5月27日至28日,《深圳经济特区数据条例(草案修改一稿)》(下称《条例(草案修改一稿)》)提请市七届人大常委会第一次会议审议。与一审稿相比,《条例(草案修改一稿)》增设了不少亮点内容:在提出“数据权益”的基础上进一步明确了个人数据的具体属性,新增对用户画像、个性化推荐的规制以及数据公平竞争的规范等。同时规定违规处理个人数据的,将按照每处理一个自然人的个人数据,处以二百元以上一千元以下的罚款。
个人可享数据知情决定权
由于数据自身无形性、可复制性、可共享性等特点,一直以来,关于“数据是谁的”问题备受争议,目前立法上尚难以确定“数据权”问题。

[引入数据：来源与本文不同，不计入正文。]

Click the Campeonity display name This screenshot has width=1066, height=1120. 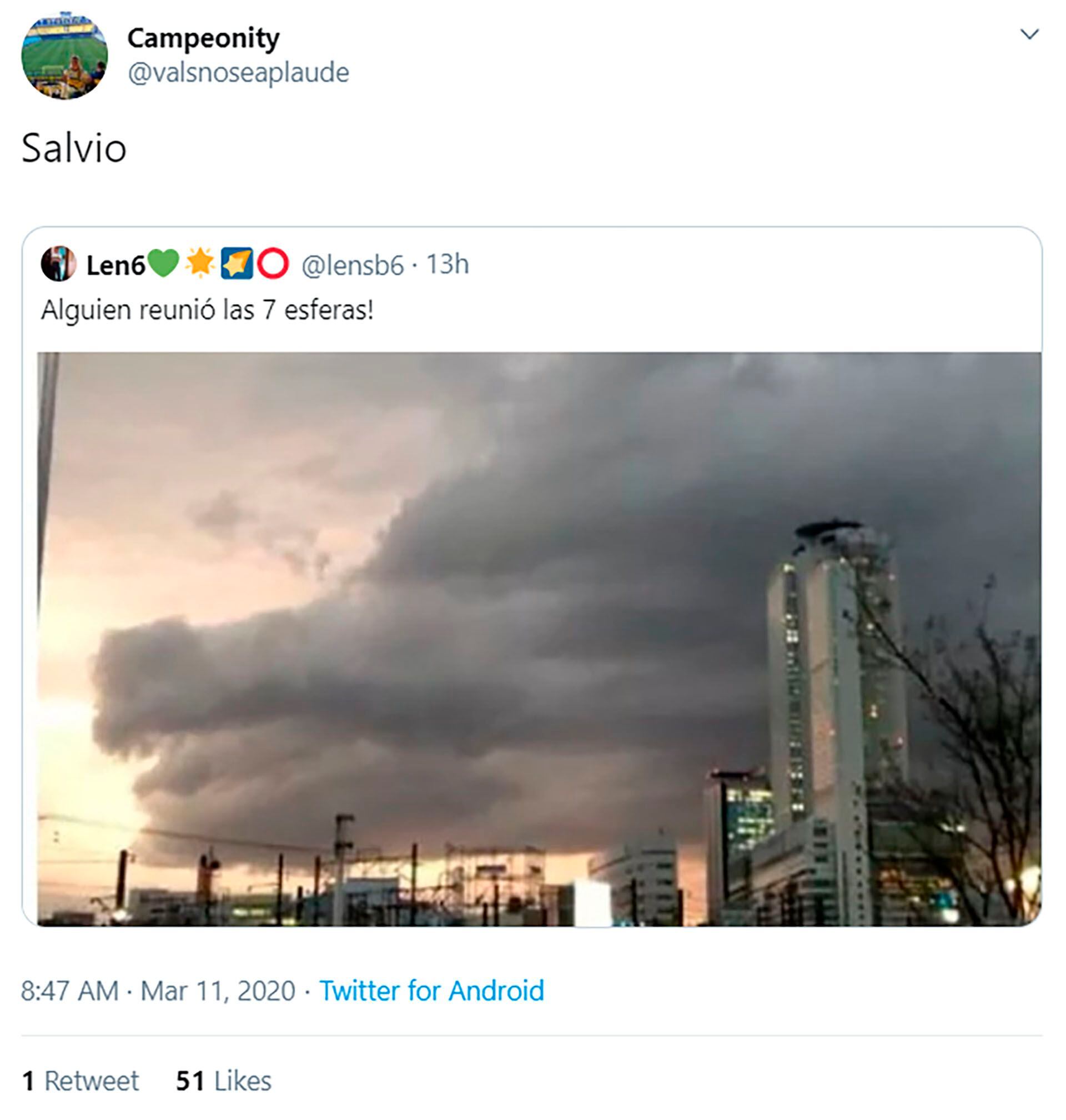(203, 39)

“但是‘个人数据具有人格权属性’已经取得普遍共识,过往的一些司法判例也认可了‘企业对其投入大量智力劳动成果形成的数据及其产品和服务具有财产性权益’。”市人大法制委员会相关负责人指出,基于上述认识,《条例(草案修改一稿)》明确规定,自然人对其个人数据享有人格权益,自然人、法人和非法人组织对其合法处理数据形成的数据产品和服务享有法律、行政法规及该条例规定的财产权益,可以依法自主使用。

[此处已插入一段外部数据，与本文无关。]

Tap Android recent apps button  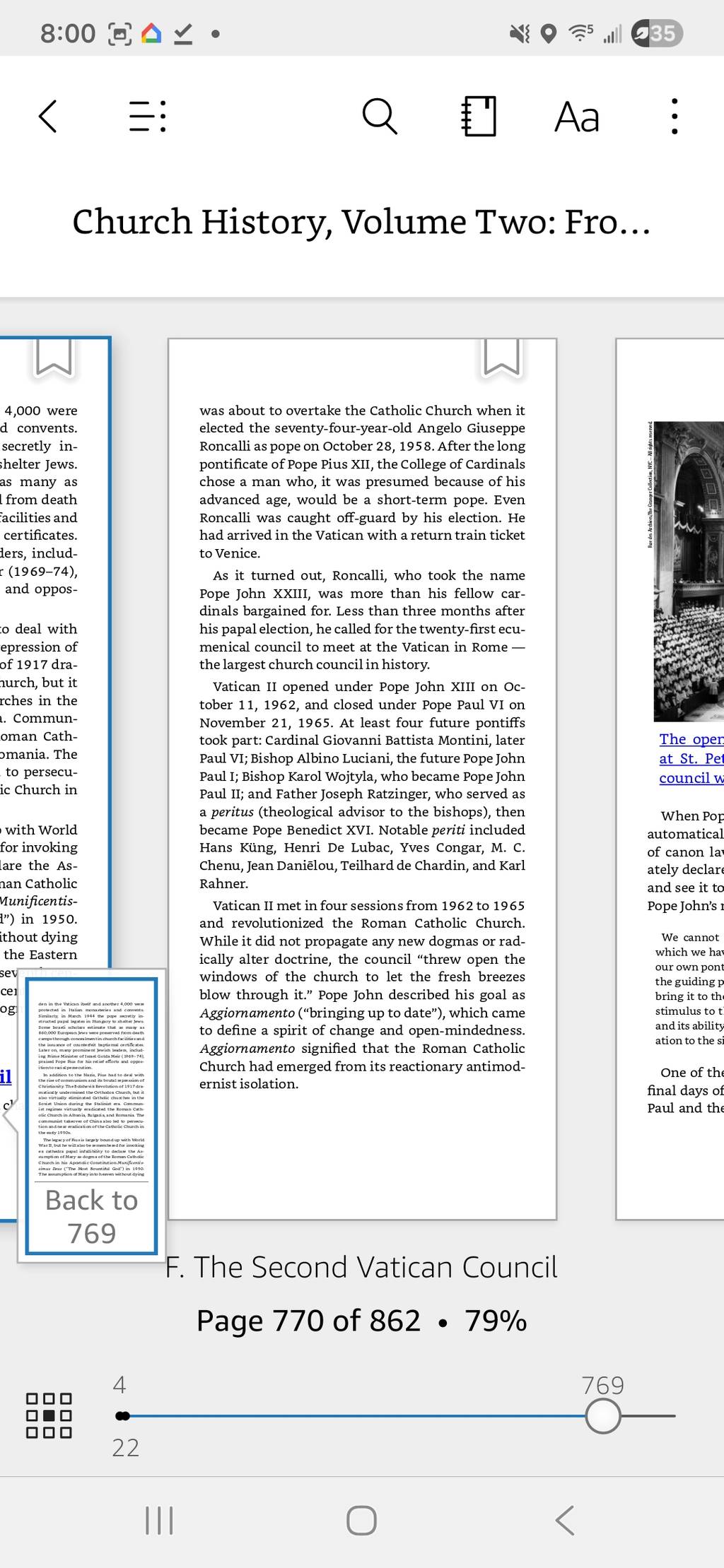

《条例(草案修改一稿)》还明确自然人对其个人数据享有知情决定权、查阅复制权、补充更正权、删除权等权利;在权利的行使方面,规定数据处理者应当建立自然人行使权利申请和投诉举报的受理处理机制。
不得对未成年人进行用户画像
如何平衡数字经济发展与个人数据之间的关系,是此次立法的重点。记者注意到,《条例(草案修改一稿)》对用户画像和个性化推荐进行规制,明确数据处理者可以进行用户画像和个性化推荐,但应当明示用户画像的规则和用途,并采用足以引起注意的特别标识等易获取的方式为被画像主体提供拒绝的途径;自然人有权随时拒绝对其进行的用户画像和个性化推荐。同时,《条例(草案修改一稿)》将未成年个人数据视作敏感个人数据,并规定不得对未成年人进行用户画像以及基于用户画像对未成年人进行个性化推荐。
人脸识别数据不能滥用
《条例(草案修改一稿)》规定,敏感个人数据处理者在处理前应当征得该自然人或者其监护人的明示同意;同时新增规定,人脸识别、指纹解锁、虹膜识别等生物识别数据作为敏感个人数据的一种重要类型,处理生物识别数据不仅要遵守处理敏感个人数据的规定,处理的生物识别数据还不能为其他个人数据所替代;生物识别数据的数据处理者应当具备相应的数据安全防护能力。对于违规处理个人数据或者处理个人数据未采取必要安全保护措施的行为,《条例(草案修改一稿)》规定,按照每处理一个自然人的个人数据处以二百元以上一千元以下的罚款。